• Task prompt: A single number is required: how many lines below include the string "column".

(Data extracted from a collection)
= = =
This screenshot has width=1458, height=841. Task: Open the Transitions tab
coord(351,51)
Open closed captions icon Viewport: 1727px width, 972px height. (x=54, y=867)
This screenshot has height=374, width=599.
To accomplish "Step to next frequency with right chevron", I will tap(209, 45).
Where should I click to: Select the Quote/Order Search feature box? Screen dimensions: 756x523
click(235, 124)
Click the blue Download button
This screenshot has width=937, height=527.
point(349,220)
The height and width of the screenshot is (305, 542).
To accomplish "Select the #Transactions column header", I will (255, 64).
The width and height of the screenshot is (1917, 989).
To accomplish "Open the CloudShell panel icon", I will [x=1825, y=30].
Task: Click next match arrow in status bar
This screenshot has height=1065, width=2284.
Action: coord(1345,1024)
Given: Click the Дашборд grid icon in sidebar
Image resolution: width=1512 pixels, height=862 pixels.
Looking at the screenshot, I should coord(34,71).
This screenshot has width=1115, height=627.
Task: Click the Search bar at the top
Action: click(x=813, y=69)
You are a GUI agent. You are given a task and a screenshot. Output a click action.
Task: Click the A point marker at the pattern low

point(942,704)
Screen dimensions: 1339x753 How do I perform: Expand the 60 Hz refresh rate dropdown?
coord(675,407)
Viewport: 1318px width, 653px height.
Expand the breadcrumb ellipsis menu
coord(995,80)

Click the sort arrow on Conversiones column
= = =
• Answer section: 2